• Tasks
1 > In the passage on faith and technology, condense the paragraph beginning "We don’t need to spend much time" into a shorter version that keeps its main facts.
2 > Transcribe part of the passage on faith and technology word for word, beginning at the words "First, here are" and stopping after "1 Thess 5:11).".

• Given passage
━━━━
First, here are three key practices that God encourages us to engage in to develop and maintain our faith:

  1. Meditate on His Word day and night (Psa. 1).
  2. Build each other up in the faith (Eph. 4:29; 1 Thess 5:11).
  3. Remain separate from the world, so that we might be holy as He is holy (2 Cor. 6:17; 1 Peter 1:16).

I suggest that technology presents a threat to each of these, for technology:

  1. Diminishes our ability to think deeply on God’s Word.
  2. Provides a medium where we find it all too easy to pull each other down.
  3. Puts the worst that the world has to offer at our fingertips.

1. Meditating on God’s Word

We don’t need to spend much time reminding ourselves how important it is for our faith to take in the Word daily. Psalm 1 talks about the blessings that come upon a man that does this. But God doesn’t intend just a mindless scanning of the text. The word “meditate” in Psalm 1 is translated from a Hebrew word that means “to murmur”, and by implication, “to ponder”. God wants us to read His Word and ponder what it says and its implications for how we should live our lives. The Jews of old would do this in a literal out-loud conversation. They would murmur to themselves and discuss it with God, as they debated the principles of whatever passage they were reading. God wants us to intently mull over the Word. We may be too reserved to do this by talking out loud to ourselves, but we can still have an internal discussion with ourselves and God. Chewing the cud is the wonderful analogy that the Law gives us of the process God intends.
━━━━
• Excerpted records
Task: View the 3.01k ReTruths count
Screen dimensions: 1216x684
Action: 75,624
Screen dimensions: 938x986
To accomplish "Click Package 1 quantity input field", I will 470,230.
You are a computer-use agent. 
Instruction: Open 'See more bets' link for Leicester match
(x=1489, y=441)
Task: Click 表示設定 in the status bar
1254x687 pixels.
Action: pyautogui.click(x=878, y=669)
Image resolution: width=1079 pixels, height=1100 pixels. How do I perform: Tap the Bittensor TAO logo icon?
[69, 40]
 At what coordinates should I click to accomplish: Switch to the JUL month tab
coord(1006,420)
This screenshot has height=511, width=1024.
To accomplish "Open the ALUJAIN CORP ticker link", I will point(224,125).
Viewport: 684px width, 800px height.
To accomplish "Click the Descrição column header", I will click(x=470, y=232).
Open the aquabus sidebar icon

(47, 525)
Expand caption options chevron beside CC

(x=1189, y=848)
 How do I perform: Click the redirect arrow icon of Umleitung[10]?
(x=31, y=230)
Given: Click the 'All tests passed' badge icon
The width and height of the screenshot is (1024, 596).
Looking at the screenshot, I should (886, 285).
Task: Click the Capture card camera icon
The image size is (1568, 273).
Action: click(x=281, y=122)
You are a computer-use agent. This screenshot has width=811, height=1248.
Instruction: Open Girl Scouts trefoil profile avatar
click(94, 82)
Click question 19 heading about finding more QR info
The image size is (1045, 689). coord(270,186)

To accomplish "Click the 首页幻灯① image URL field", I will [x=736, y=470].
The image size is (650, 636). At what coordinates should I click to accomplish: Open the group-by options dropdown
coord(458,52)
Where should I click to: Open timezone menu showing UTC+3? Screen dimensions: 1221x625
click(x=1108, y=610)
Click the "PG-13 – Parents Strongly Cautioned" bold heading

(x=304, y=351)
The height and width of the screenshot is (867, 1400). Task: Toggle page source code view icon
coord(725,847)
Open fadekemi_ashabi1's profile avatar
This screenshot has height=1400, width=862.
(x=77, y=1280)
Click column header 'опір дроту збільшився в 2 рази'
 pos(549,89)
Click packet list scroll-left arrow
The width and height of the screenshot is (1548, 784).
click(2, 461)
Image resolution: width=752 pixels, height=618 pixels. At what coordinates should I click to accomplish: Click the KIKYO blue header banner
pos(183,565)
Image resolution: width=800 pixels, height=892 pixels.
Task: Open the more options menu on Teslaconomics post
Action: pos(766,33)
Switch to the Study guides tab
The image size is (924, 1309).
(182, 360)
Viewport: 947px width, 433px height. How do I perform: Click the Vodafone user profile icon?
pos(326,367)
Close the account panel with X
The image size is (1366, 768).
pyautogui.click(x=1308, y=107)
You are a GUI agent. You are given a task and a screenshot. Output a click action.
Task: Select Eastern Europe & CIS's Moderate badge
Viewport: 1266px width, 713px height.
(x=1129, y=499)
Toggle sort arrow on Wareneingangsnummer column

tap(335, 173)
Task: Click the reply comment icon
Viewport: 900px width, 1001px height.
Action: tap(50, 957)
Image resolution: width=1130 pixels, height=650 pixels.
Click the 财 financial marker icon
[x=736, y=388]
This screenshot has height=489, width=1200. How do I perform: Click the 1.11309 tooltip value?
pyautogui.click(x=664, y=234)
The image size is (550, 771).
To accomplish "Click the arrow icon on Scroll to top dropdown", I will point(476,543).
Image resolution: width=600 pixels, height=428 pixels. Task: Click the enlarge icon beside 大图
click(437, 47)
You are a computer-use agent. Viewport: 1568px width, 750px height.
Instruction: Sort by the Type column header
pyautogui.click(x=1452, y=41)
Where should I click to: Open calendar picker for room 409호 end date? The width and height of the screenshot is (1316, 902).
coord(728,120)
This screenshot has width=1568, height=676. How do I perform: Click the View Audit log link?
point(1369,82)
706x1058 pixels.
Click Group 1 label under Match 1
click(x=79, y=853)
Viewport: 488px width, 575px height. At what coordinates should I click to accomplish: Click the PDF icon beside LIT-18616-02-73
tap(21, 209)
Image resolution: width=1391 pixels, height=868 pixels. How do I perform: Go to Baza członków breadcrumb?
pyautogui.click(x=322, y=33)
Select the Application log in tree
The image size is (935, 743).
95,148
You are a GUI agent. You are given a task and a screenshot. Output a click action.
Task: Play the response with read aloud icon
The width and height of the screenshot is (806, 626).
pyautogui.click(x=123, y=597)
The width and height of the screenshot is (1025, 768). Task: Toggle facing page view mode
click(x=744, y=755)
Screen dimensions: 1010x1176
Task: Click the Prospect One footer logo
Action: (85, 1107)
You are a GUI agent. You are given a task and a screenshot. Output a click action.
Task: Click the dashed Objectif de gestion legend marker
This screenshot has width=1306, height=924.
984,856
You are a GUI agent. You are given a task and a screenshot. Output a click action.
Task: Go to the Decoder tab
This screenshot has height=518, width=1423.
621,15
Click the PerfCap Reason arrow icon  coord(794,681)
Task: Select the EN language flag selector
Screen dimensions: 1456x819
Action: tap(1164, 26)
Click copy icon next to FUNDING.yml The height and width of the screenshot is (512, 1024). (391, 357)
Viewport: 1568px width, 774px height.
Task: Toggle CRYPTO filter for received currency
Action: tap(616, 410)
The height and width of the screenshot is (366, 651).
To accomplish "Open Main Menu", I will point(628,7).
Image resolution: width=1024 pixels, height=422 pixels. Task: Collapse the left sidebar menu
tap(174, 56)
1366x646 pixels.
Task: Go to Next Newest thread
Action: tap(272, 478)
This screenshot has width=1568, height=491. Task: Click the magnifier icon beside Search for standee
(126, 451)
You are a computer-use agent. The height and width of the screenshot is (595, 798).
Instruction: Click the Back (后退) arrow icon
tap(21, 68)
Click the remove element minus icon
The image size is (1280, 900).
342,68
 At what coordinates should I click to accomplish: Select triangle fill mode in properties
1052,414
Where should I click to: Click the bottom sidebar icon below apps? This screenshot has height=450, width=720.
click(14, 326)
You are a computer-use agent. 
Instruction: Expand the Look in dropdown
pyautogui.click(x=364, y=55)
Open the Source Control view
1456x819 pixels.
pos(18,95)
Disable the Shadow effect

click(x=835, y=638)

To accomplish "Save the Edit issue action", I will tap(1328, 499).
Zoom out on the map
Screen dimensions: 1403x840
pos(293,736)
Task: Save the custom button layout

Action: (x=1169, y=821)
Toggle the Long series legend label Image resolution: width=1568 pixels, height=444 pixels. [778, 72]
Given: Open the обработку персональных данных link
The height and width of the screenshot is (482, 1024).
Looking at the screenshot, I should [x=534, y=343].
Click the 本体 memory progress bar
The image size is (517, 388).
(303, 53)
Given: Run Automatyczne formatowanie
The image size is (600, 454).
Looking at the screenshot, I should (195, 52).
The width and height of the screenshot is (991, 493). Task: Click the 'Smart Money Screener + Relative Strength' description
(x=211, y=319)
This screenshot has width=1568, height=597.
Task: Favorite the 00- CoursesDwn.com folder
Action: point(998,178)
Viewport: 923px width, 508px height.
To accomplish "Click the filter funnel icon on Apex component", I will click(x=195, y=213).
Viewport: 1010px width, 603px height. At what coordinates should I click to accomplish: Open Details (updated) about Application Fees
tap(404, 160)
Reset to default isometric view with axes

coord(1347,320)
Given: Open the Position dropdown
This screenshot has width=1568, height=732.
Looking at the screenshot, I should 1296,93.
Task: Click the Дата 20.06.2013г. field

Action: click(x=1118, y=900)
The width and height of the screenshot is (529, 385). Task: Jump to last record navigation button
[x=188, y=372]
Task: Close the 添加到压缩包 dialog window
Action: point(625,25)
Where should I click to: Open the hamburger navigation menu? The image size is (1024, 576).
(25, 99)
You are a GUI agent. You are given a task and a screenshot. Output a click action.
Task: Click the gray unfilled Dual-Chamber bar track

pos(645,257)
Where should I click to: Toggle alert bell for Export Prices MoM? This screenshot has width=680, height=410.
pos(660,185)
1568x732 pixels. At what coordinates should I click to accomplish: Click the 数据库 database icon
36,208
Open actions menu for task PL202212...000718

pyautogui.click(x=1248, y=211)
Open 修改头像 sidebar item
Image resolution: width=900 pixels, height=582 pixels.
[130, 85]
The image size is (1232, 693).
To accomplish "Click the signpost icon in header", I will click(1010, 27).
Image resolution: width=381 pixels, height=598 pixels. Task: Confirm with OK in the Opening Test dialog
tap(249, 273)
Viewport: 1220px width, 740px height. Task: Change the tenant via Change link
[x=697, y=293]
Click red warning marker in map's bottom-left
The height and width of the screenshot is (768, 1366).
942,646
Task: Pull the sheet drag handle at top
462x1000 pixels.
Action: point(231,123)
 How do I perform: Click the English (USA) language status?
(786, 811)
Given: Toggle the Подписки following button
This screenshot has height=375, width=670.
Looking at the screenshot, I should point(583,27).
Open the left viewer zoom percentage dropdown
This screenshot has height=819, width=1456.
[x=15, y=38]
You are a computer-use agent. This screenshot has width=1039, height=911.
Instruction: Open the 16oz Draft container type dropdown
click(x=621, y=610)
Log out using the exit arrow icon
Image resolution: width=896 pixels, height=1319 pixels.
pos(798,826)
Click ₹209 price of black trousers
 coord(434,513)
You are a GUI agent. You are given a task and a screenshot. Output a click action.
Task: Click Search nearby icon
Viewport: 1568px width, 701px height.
━━━━
• List of solutions
1 > Taking in God’s Word daily is vital to faith, and Psalm 1 describes the blessings on a man who does so. God does not intend mindless scanning. In Psalm 1, "meditate" comes from a Hebrew word meaning "to murmur" and, by implication, "to ponder." God wants us to ponder what His Word says and what it means for how we live. The Jews of old did this aloud, murmuring to themselves and discussing the passage with God as they debated its principles. We may be too reserved to talk aloud, but we can still hold an internal discussion with ourselves and God. The Law’s analogy for this process is chewing the cud.

2 >
First, here are three key practices that God encourages us to engage in to develop and maintain our faith:

  1. Meditate on His Word day and night (Psa. 1).
  2. Build each other up in the faith (Eph. 4:29; 1 Thess 5:11).